10. Het programma zal ervoor zorgen dat de communautaire beleidsvorming op milieugebied op geïntegreerde wijze plaatsvindt, op basis van een brede dialoog met belanghebbenden, betrokkenheid van de burgers, een analyse van de kosteneffectiviteit en gedegen wetenschappelijke gegevens en informatie, rekening houdend met de laatste onderzoeksbevindingen en technologische ontwikkelingen.

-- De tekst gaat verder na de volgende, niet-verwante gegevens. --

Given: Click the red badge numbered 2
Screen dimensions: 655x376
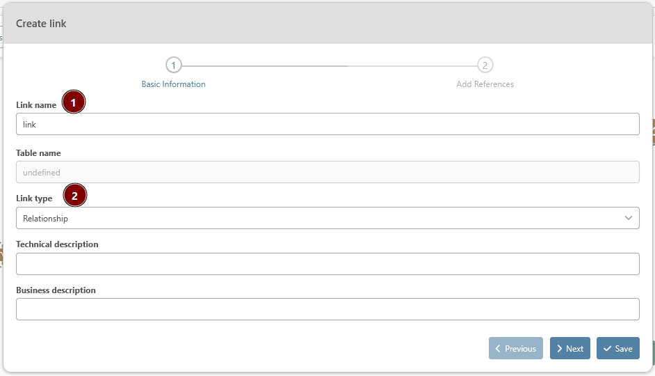Looking at the screenshot, I should point(74,196).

Artikel 3 - Strategische benaderingen voor het realiseren van milieudoelstellingen
1. Bevordering van een doeltreffender tenuitvoerlegging van de communautaire wetgeving inzake het milieu, onverminderd het recht van de Commissie om inbreukprocedures te starten, vereist:
- steun voor de uitwisseling van informatie over beste praktijken betreffende de tenuitvoerlegging door middel van het IMPEL-netwerk;
- maatregelen ter bestrijding van milieucriminaliteit;
- bevordering van betere normen voor inspectie en monitoring door lidstaten.
2. Integratie van eisen op het gebied van milieubescherming bij de vaststelling van alle communautaire beleidslijnen en activiteiten. Hiervoor is het volgende vereist:
- ervoor zorgen dat de door de Raad op diverse beleidsgebieden opgestelde integratiestrategieën in daadwerkelijke actie worden omgezet;
- regelmatige controle, via relevante indicators, van en rapportage over het proces van sectorale integratie;
- verdere integratie van milieucriteria in communautaire financieringsprogramma's.

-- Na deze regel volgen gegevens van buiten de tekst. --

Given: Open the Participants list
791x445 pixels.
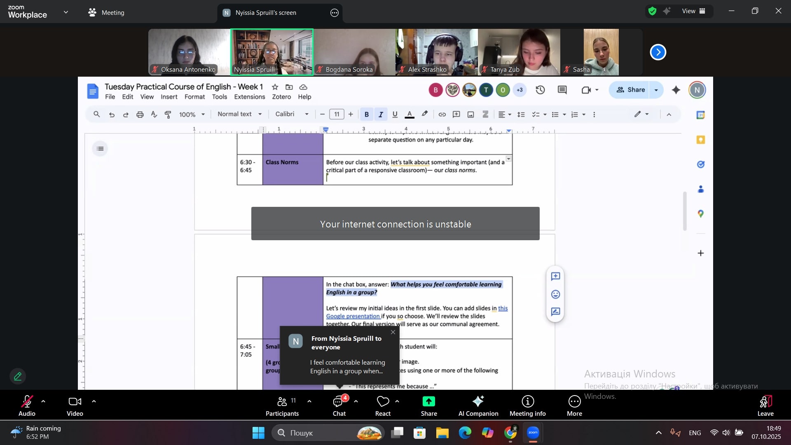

3. Bevordering van de toepassing van het beginsel 'De vervuiler betaalt', via het gebruik van marktinstrumenten, met inbegrip van het gebruik van het systeem van het verhandelen van emissierechten, milieuheffingen, belastingen en subsidies, om zowel de negatieve als de positieve gevolgen voor het milieu te internaliseren.

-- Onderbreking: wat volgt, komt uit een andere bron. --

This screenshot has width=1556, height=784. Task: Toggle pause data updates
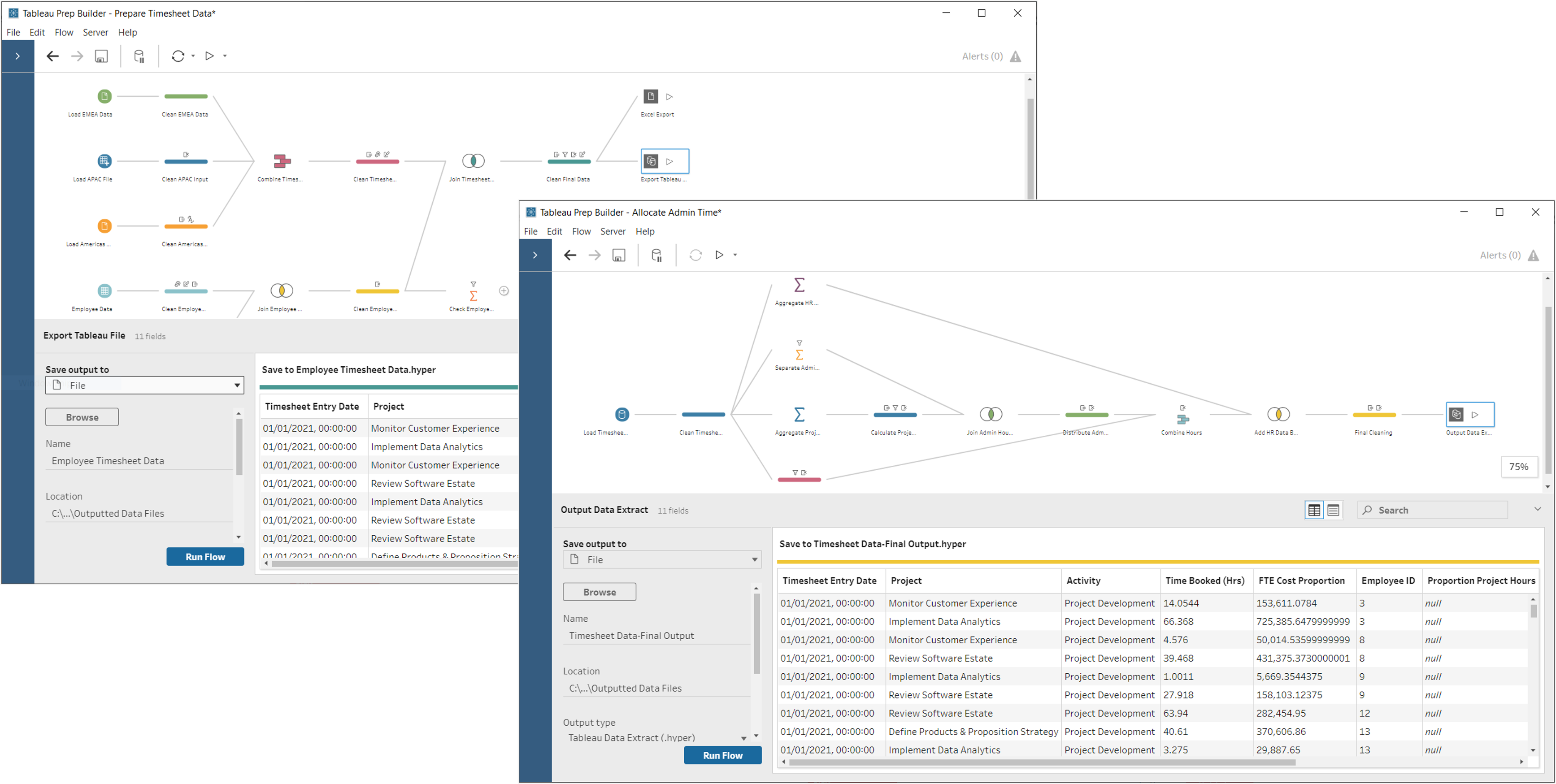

4. Bevordering van samenwerking en partnerschap met bedrijven en hun vertegenwoordigende lichamen inzake milieuaangelegenheden vereist:
- bevordering van een bredere toepassing van het communautaire milieubeheer- en milieuauditsysteem en ontwikkeling van initiatieven om te bevorderen dat bedrijven zorgvuldige en door onafhankelijke instellingen geverifieerde milieuverslagen of verslagen over duurzame ontwikkeling publiceren;
Volledige verwijzing invoegen, wanneer deze beschikbaar is.
- opstelling van een ondersteuningsprogramma voor naleving, met specifieke steun voor het midden- en kleinbedrijf;
- stimulering van de invoering van beloningssystemen voor bedrijven voor milieuprestaties;
- bevordering van een geïntegreerde beleidbenadering die ertoe zal leiden dat rekening wordt gehouden met milieueisen tijdens de gehele levensduur van producten en meer wijdverbreide toepassing van milieuvriendelijke processen en producten;
- bevordering van het ontstaan van vrijwillige verbintenissen en overeenkomsten met het oog op het verwezenlijken van duidelijke milieudoelstellingen.
5. Totstandbrenging van een situatie waarin consumenten beter zijn geïnformeerd over de gevolgen voor het milieu van processen en producten:
- bevordering van het invoeren van milieukeuren die consumenten in staat stellen de milieuprestaties van producten van hetzelfde type met elkaar te vergelijken;
- aanmoediging van het gebruik van betrouwbare beweringen in verband met het milieu en voorkoming van misleidende beweringen;
- bevordering van een milieuvriendelijk aankoopbeleid, met inachtneming van de communautaire regels inzake concurrentie en de interne markt, met richtsnoeren inzake beste praktijken, te beginnen met een evaluatie van het milieuvriendelijke aankoopbeleid in Europese instellingen.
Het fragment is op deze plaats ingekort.